I do agree. I did not quite understand your second sentence. I guess you
meant not to combine it into this patchset (or at least that’s what I
thought and I attribute it to you).

>> 
>> 
>> I think that perhaps I did not communicate well enough the reason it makes
>> sense to set the dirty-bit.
>> 
>> Setting the access-bit and dirty-bit takes quite some time.
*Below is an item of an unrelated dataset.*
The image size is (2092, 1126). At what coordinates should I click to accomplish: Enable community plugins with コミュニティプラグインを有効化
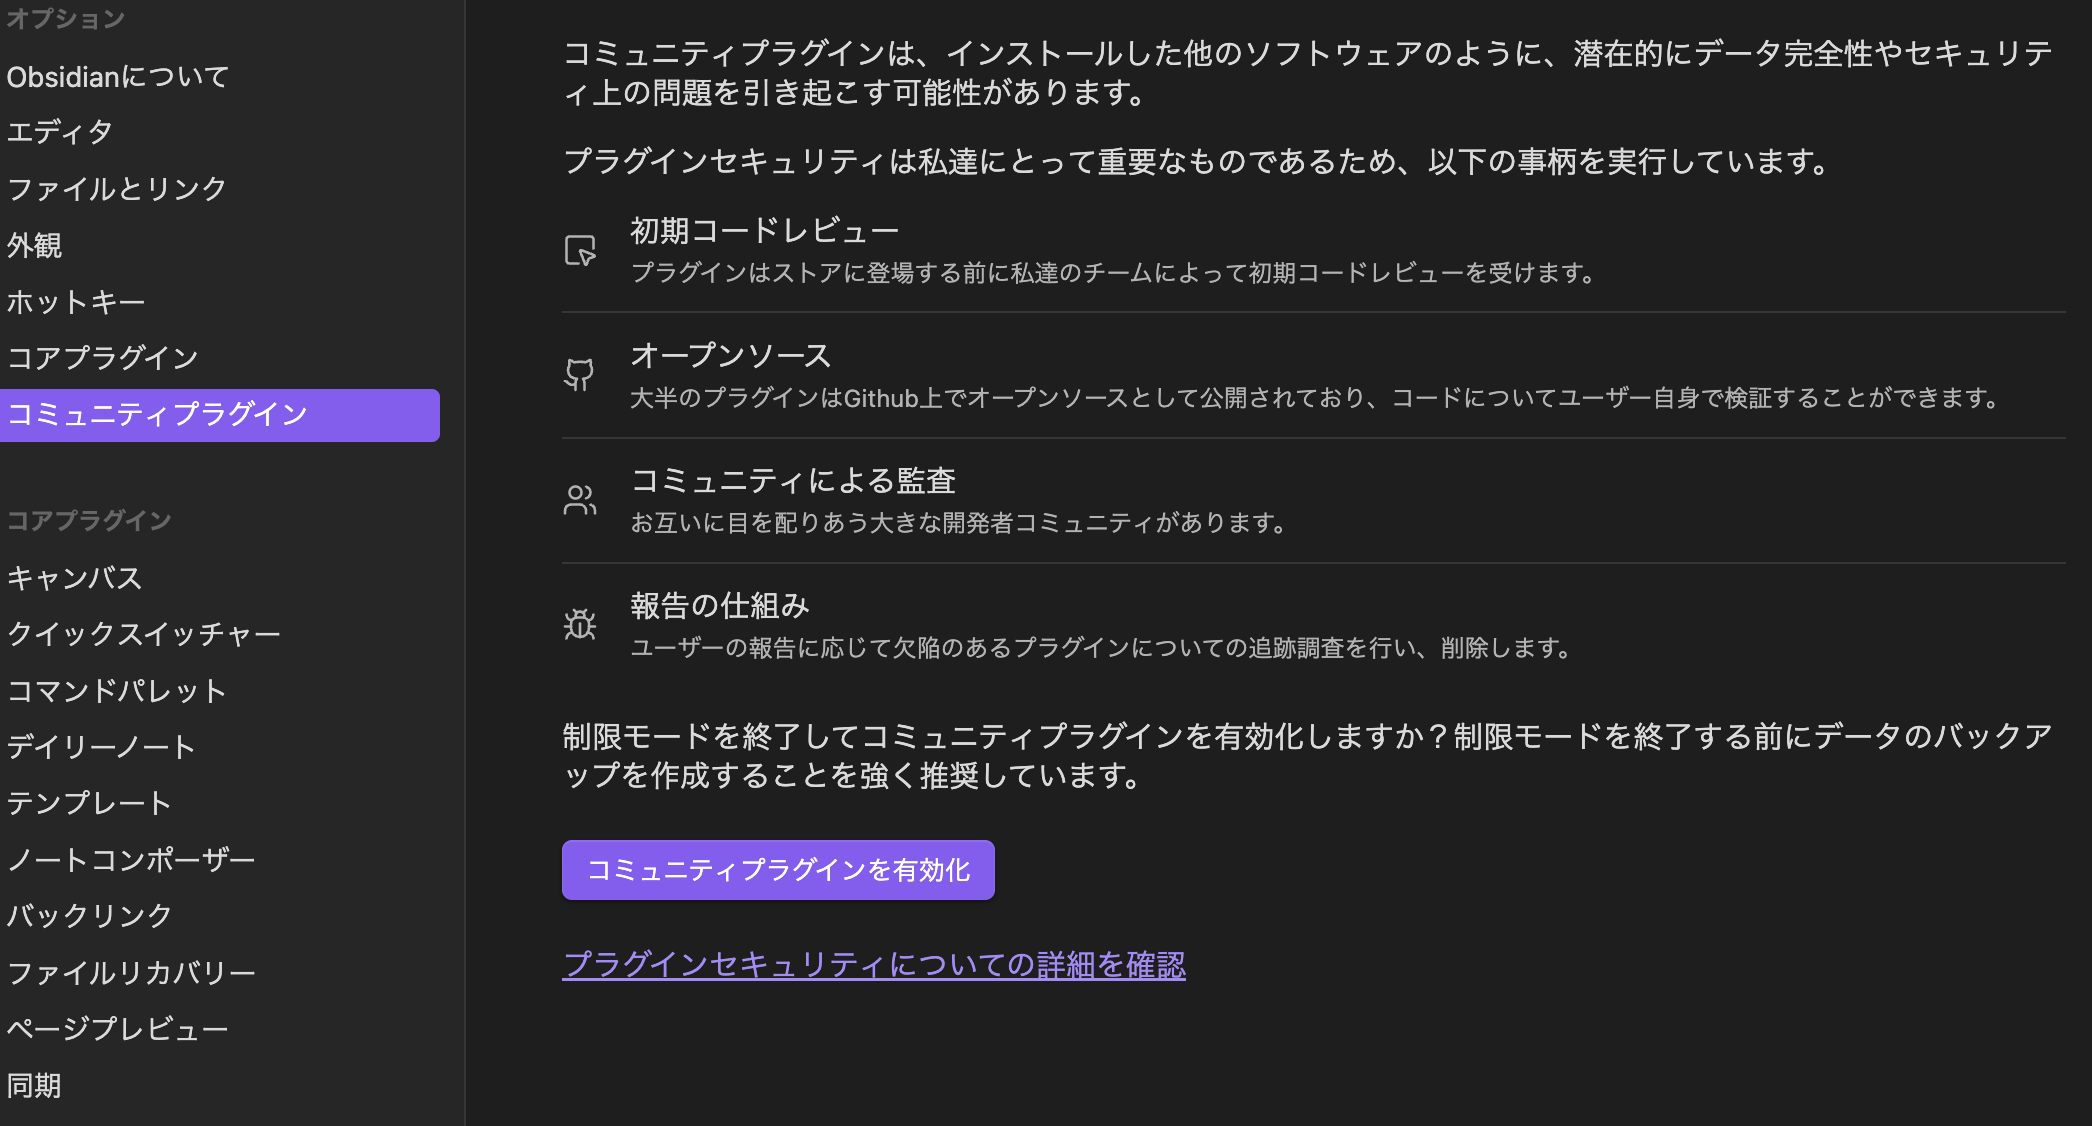pos(778,870)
So regardless of
>> whether you set the PageDirty, if you didn’t see access-bit and dirty-bit
>> and later you access the page - you are going to pay ~550 cycles for
>> nothing.
>> 
>> For reference: https://marc.info/?l=linux-kernel&m=146582237922378&w=2
>> 
>> If you want me to allow userspace to provide a hint, let me know.
> 
> You did communicate well, so probably it's me that didn't. :)
> 
> Yes I think it'll be nicer to allow userspace provide the same hint for
> UFFDIO_CONTINUE, the reason as I explained in the other thread on the young
> bit (or say ACCESS_LIKELY), that UFFDIO_CONTINUE can (at least in my
> current qemu impl [1]) proactively be used to install pgtables even if
> they're code pages and they may not be accessed in the near future. So
> IMHO we should treat UFFDIO_CONTINUE the same as UFFDIO_COPY, IMHO, from
> this point of view.
> 
> There's just still some differences on young/dirty here so I'm not sure
> whether the idea applies to both, but I think at least it applies to young
> bit (ACCESS_LIKELY).
> 
> [1] https://github.com/xzpeter/qemu/commit/b7758ad55af42b5364796362e96f4a06b51d9582

We have a saying in Hebrew: “When you explain slowly, I understand quickly”.
Thanks for explaining. I will add hints for UFFDIO_CONTINUE as well.